Work required: Every record below is to be copied exactly, with its images omitted.

Provided information:
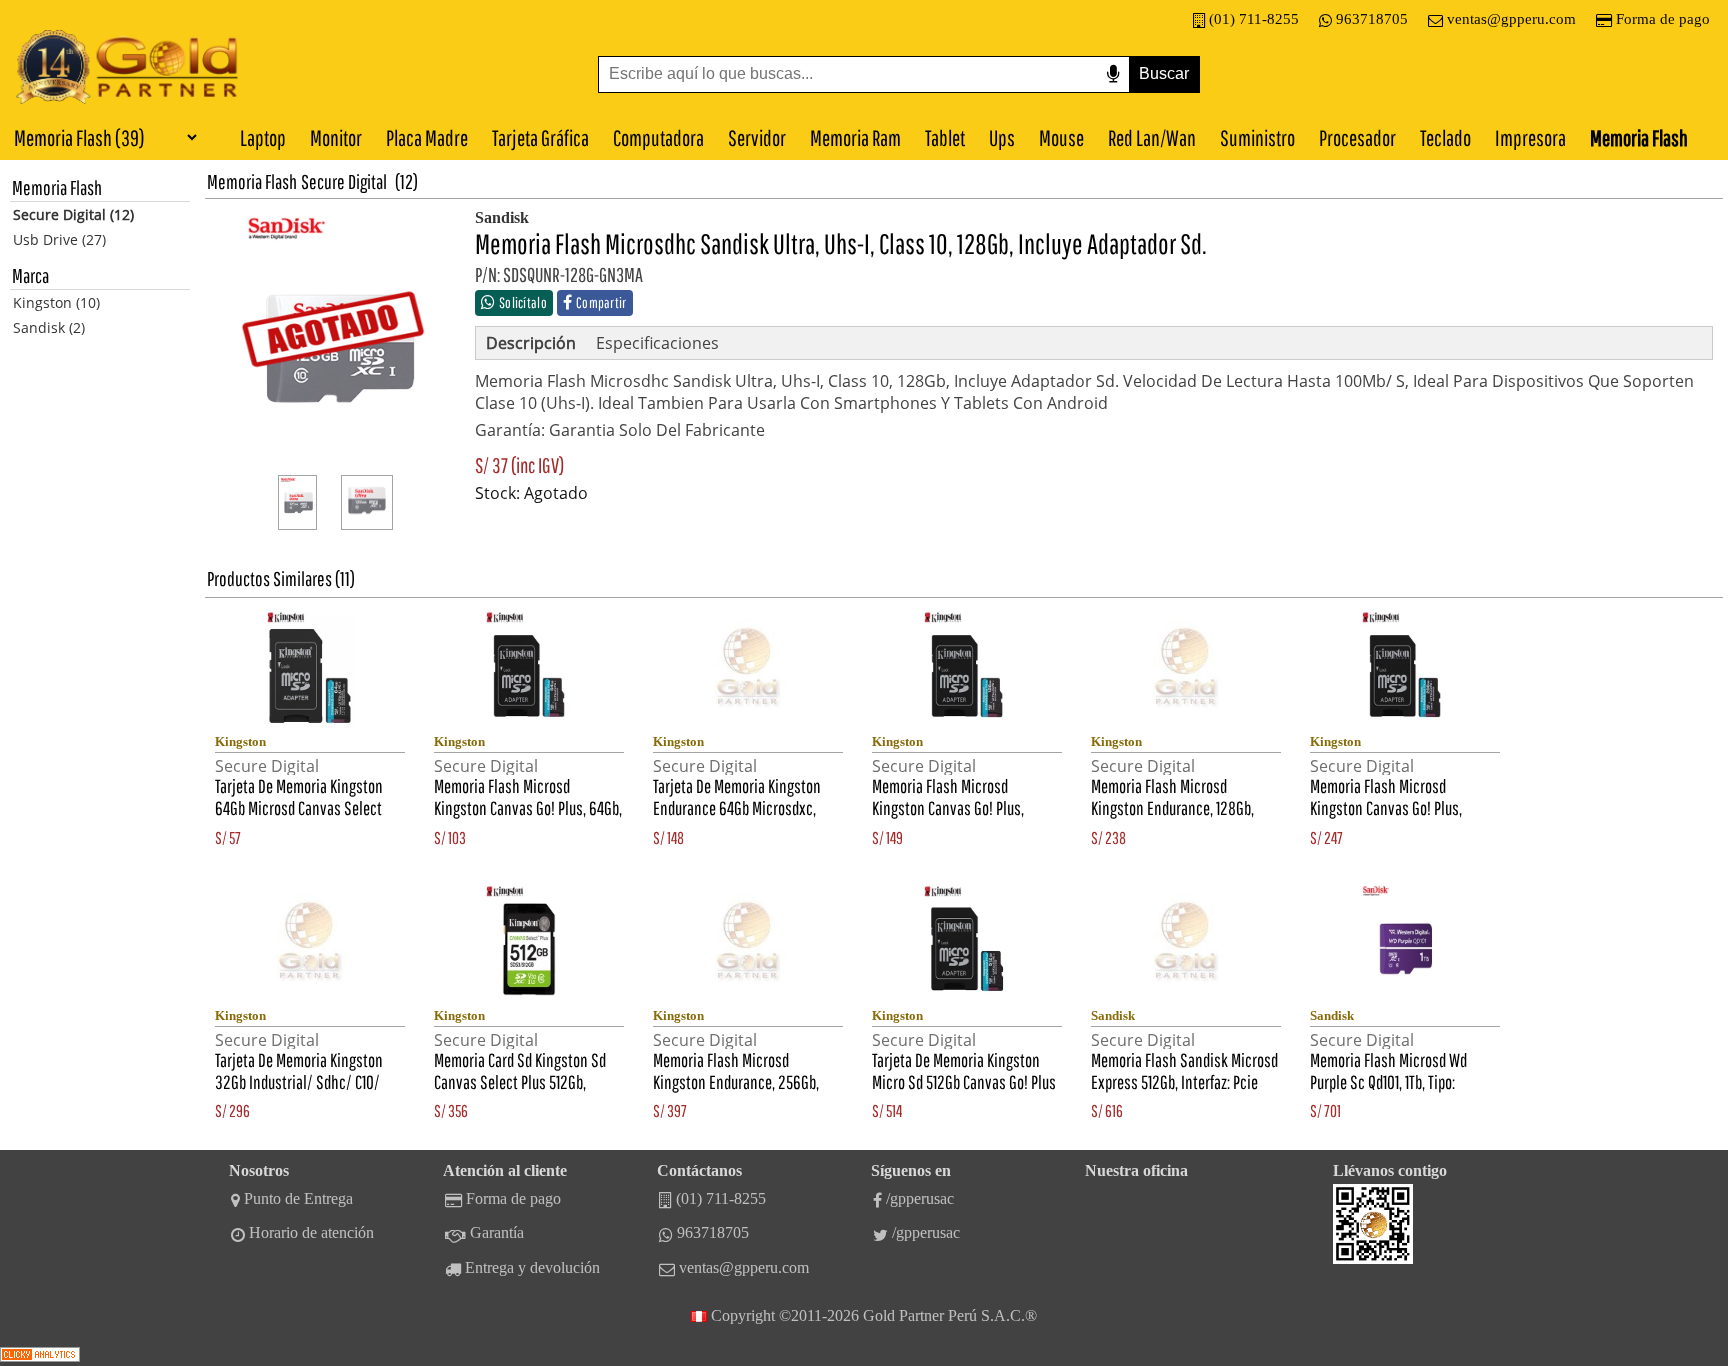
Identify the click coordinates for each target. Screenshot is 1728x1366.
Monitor (336, 137)
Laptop (263, 137)
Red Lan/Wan (1152, 137)
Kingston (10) (56, 302)
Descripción (531, 343)
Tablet (945, 137)
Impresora (1530, 137)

Solved problem:
Identify the click coordinates for each target. Screenshot is 1728x1366.
Monitor (336, 137)
Laptop (263, 137)
Red Lan/Wan (1152, 137)
Kingston (10) (56, 302)
Descripción (531, 343)
Tablet (945, 137)
Impresora (1530, 137)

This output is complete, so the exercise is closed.